> [EXERCISE]:
The expected output is each line in the data below that includes the string "link".

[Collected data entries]
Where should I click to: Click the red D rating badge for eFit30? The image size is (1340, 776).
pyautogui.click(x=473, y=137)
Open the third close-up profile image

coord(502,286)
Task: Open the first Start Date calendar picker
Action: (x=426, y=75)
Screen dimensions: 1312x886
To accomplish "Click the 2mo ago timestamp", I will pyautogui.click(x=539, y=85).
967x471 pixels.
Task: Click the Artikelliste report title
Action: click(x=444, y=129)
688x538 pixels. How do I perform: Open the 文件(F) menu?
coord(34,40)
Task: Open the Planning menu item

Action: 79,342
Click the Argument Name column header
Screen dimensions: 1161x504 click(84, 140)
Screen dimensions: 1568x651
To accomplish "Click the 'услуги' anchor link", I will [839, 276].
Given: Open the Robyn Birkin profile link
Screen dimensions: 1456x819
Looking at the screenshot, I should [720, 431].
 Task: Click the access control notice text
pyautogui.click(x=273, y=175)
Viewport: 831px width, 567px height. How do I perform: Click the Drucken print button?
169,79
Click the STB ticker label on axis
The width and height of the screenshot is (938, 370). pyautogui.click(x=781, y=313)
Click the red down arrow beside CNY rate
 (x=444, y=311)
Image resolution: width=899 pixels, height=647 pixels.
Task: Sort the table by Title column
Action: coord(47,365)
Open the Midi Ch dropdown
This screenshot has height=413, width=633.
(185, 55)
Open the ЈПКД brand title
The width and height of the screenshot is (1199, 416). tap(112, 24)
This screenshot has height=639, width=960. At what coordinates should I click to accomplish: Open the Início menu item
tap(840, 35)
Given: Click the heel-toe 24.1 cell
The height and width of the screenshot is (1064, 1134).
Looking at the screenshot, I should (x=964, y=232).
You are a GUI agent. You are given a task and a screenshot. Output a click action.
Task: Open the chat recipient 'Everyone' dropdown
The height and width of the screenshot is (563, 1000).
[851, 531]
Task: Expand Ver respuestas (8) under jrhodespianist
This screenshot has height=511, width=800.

> [SOLUTION]:
To accomplish "Click the 'услуги' anchor link", I will [839, 276].
Given: Open the Robyn Birkin profile link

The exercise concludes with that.